A re-appraisal of the nature of the atropine-resistant contraction to electrical field stimulation in the human isolated detrusor muscle

Abstract

We investigated whether in human isolated detrusor strips the atropine-resistant contractile response to electrical field stimulation was mediated by ATP (or a related purine), as previously shown in the urinary bladder of other mammalian species. Electrical stimulation (1–50Hz for 5s at 1min intervals, 0.1ms pulse width, 60V) elicited reproducible, frequency-dependent twitch contractions, which were markedly reduced by atropine (10μM). Tetrodotoxin (TTX: 1μM) inhibited contractile responses to a similar degree. When applied together, atropine and TTX caused an inhibition which was superimposable to that caused by either drug alone. The TTX-resistant contractions were totally unaffected by omega-conotoxin GVIA (ω-CTX: 0.1μM). The atropine-resistant contractions were unaffected by the P₂-purinoceptor antagonists suramin (300μM) and PPADS (30μM), at concentrations which virtually suppressed the contractile response induced by applied ATP (10μM–1mM).
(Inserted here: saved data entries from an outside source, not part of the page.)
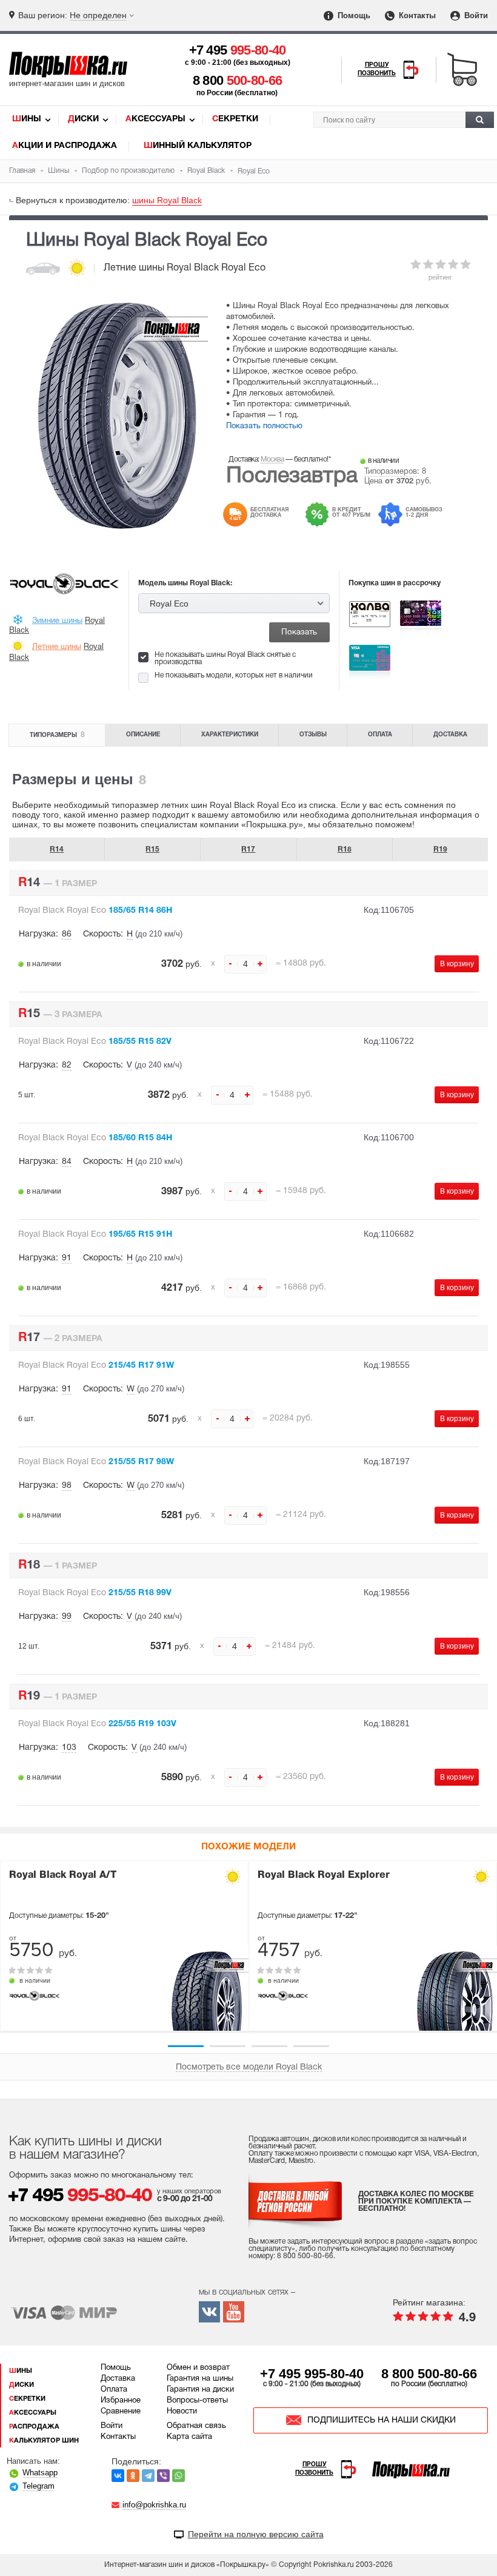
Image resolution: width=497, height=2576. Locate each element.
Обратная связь (196, 2426)
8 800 (237, 80)
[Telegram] (148, 2475)
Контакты (416, 15)
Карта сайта (189, 2437)
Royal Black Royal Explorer (324, 1875)
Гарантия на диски (200, 2389)
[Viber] (163, 2475)
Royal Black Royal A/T (62, 1875)
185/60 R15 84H (95, 1138)
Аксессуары (155, 119)
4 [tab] (311, 2046)
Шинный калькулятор (198, 146)
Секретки (235, 119)
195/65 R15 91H (95, 1235)
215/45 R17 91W (96, 1366)
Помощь (352, 15)
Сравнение (121, 2411)
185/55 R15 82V (95, 1042)
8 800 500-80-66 (429, 2374)
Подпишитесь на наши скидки (381, 2420)
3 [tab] (269, 2046)
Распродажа (34, 2427)
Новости (182, 2411)
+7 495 (237, 50)
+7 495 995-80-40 (312, 2374)
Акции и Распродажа (64, 146)
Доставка (450, 735)
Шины (26, 119)
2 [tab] (227, 2046)
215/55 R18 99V (95, 1593)
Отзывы (313, 735)
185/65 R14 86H (95, 911)
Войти (475, 15)
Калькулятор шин (44, 2441)
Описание (143, 735)
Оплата (380, 735)
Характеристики (229, 735)
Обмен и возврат (198, 2368)
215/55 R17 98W (96, 1462)
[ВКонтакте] (118, 2475)
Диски (83, 119)
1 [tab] (186, 2046)
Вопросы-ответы (197, 2400)
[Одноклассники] (133, 2475)
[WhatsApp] (178, 2475)
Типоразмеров (390, 472)
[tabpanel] (124, 1945)
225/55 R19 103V (97, 1724)
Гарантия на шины (200, 2379)
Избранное (121, 2400)
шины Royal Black (167, 200)
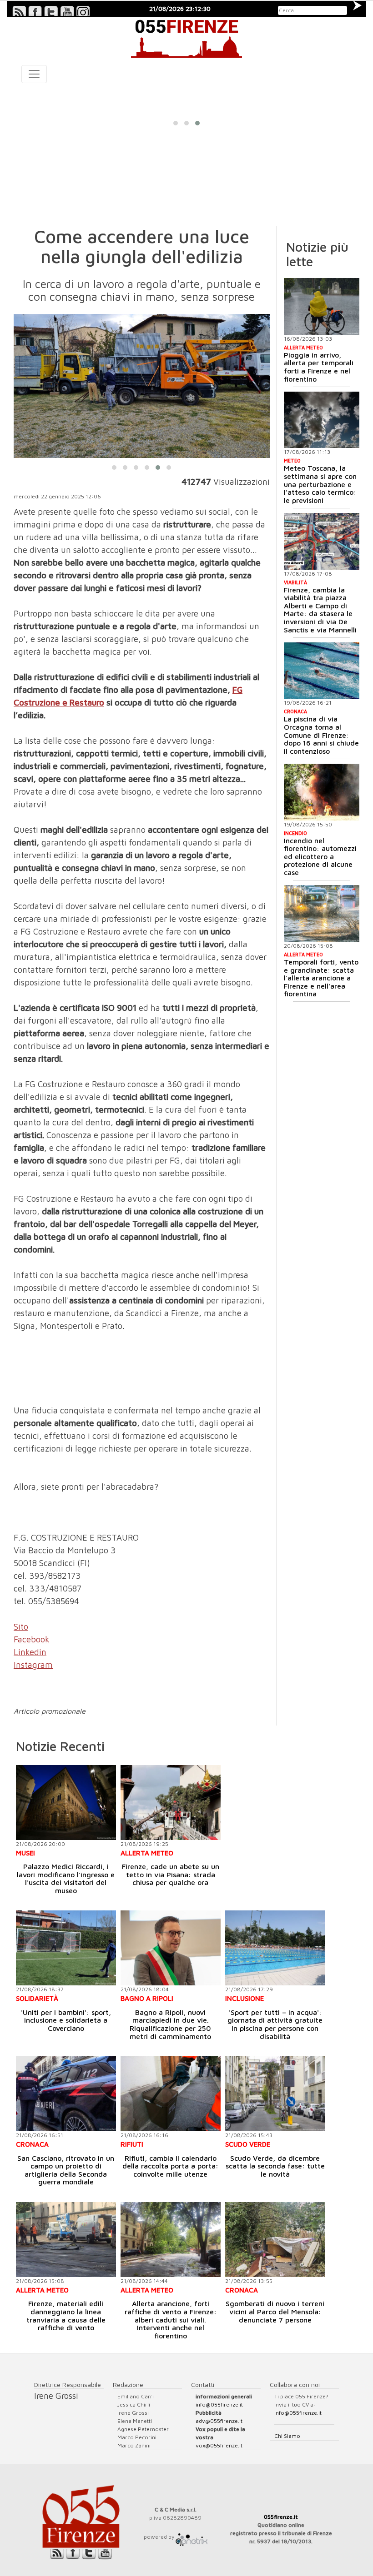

As previously described, antagonism of the ATP-induced contractions by suramin (30, 100, 300μM) and PPADS (3, 10, 30μM) was insurmountable, with apparent ‘pA₂’ values (calculated at the lowest antagonist concentrations) of 4.9 and 5.2, respectively. It is concluded that, under our experimental conditions, the non-cholinergic (atropine-resistant) component of the excitatory transmission in the human detrusor is not mediated by neural release of ATP, in spite of the presence of excitatory P₂-purinoceptors on the effector cells. The TTX- and ω-CTX-resistant, non-cholinergic component might be related to the release of unknown transmitter(s) through a mechanism independent of both Na⁺- and N-type Ca²⁺-channels. More likely, the atropine-resistant component may reflect direct smooth muscle excitation since the human detrusor has a very short chronaxie (Sibley 1984).